Poverty was another issue that was brought up. Tourists coming to Mongolia expect to see a lot of poverty in the city. Street children, beggars and bedraggled families. Instead they find themselves faced with 4x4's, designer clothes and I-phones. Poverty certainly does exist in Mongolia, but for tourists, who are here just briefly in the most forgiving season of the year, it is hard to see. Although, a few tourists were shocked at the levels of alcoholism that are evident across Ulaanbaatar. Outside the central post office an old man was huddled over his bottle of vodka. I was asked if it was normal for a middle aged man to be drinking hard liquor at eight in the morning. Except for this, most said they felt Ulaanbaatar was a relatively safe city, and beyond the odd pickpocket, they didn't feel threatened.

The most popular topic however was the traffic. Alison Winkfield, a tourist from the UK said "I sat in the front seat coming to the guesthouse, which was a bit of an eye opener. Have you ever been to third world countries before? You don't expect the driving to be perfect. But I was quite surprised about the people crossing the roads who managed to get between the cars while the traffic was still moving." The sheer number of vehicles and the hair raising driving, especially that first trek from airport to city, is quite an introduction to the open and expansive 'land of blue skies'.

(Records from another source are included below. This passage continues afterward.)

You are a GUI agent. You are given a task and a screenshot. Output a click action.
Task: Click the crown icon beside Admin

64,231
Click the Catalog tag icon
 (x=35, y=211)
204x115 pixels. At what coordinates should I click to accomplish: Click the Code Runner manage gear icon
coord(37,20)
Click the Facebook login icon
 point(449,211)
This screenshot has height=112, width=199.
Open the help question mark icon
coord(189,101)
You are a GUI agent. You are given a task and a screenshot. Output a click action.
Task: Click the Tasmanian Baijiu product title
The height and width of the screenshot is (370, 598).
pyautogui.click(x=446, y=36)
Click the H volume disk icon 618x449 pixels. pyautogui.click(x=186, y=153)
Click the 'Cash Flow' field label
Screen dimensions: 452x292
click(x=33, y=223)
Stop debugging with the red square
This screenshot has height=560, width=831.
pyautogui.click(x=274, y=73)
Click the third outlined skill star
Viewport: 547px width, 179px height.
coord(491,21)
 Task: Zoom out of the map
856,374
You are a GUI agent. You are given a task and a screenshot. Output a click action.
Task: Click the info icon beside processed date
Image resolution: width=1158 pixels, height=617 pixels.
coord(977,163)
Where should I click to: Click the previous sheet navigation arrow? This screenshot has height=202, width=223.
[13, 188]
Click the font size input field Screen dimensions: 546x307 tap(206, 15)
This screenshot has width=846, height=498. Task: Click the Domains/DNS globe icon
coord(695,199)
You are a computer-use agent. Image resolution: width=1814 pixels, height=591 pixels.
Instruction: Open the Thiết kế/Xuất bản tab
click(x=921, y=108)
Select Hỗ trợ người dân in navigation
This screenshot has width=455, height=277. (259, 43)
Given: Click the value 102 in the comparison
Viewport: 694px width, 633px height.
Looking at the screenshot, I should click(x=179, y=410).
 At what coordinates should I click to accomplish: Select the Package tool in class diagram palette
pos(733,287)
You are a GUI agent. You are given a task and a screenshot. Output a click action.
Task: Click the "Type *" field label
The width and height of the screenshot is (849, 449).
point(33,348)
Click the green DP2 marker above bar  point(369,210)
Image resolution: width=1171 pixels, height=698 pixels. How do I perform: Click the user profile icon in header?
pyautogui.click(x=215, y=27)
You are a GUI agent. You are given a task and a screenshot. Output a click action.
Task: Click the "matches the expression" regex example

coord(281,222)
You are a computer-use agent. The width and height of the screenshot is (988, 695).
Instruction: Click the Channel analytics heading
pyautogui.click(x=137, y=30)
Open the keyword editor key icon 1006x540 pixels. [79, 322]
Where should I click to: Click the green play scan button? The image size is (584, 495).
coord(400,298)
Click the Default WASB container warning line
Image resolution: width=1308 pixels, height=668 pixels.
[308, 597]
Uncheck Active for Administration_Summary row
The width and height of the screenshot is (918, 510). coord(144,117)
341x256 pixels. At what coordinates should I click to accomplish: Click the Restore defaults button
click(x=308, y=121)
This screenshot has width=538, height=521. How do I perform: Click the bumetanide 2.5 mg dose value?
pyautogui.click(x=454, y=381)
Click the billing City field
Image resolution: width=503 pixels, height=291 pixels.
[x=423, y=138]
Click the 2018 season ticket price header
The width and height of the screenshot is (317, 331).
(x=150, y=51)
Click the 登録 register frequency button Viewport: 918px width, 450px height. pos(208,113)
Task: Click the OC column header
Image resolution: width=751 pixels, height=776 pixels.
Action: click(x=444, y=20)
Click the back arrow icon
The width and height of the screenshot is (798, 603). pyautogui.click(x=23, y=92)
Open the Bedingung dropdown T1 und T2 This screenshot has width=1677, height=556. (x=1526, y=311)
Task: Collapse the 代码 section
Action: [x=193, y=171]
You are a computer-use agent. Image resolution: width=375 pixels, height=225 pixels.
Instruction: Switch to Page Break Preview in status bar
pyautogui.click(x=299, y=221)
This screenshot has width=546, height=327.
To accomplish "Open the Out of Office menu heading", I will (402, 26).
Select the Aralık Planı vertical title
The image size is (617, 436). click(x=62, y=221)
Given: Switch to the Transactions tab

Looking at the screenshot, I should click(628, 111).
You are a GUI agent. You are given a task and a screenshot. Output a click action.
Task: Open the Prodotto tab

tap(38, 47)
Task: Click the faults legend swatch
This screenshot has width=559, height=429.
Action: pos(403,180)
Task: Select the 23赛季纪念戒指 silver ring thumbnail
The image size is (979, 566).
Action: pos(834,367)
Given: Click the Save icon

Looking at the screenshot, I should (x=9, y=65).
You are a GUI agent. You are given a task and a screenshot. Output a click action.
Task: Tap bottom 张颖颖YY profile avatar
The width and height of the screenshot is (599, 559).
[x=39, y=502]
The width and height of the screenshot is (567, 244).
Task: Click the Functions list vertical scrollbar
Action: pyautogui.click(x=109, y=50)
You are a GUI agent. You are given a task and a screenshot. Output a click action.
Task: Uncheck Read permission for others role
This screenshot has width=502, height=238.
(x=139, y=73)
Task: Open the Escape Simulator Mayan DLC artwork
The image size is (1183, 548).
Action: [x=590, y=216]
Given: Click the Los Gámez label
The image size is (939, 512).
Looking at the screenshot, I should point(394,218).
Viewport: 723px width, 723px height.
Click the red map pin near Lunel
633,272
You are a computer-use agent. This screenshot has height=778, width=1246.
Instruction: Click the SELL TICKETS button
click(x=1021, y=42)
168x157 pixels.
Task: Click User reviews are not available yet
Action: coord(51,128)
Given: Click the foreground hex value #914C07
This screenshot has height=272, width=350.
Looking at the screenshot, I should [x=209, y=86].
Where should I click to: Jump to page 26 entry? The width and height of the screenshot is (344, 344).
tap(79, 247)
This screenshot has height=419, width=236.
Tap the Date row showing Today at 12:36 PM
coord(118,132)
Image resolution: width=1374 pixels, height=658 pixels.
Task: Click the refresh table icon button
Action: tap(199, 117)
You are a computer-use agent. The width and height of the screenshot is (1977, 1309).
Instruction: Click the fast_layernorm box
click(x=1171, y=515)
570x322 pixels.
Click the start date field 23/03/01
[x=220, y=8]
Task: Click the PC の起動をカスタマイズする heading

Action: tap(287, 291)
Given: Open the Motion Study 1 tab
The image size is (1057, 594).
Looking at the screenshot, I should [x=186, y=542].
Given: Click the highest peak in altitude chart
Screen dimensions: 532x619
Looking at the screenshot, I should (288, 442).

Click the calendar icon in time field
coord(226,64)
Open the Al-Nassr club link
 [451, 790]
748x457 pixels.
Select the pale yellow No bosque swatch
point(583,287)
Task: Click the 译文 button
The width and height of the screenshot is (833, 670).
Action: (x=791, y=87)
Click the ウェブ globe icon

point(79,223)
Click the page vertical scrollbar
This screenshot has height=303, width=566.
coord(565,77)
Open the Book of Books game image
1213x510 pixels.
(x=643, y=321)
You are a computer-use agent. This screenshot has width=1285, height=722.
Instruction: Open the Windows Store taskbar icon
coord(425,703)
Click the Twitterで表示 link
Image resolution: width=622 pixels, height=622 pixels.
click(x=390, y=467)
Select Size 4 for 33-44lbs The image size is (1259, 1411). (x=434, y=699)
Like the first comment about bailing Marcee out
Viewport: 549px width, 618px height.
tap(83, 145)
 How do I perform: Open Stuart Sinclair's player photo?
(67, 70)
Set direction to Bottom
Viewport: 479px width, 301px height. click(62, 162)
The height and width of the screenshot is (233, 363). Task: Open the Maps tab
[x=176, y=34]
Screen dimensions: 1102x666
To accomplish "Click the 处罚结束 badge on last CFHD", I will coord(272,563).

There was a hint of disappointment in some of the statements, a wistfulness for the days gone by. Certainly it would be nice if Mongolian horsemen still rode down Peace Avenue squinting and shading their eyes from the glare caused by Blue Sky Tower. But this is not the Mongolia of today, and Ulaanbaatar needs to advertise itself as a modern city, to prepare tourists for the busy streets and lively nightlife. The countryside is why most tourists visit Mongolia; they cannot wait to leave the capital before even exploring its unique atmosphere and appeal. I think this is a shame; the Mongolian government and the tourist industry is missing a trick.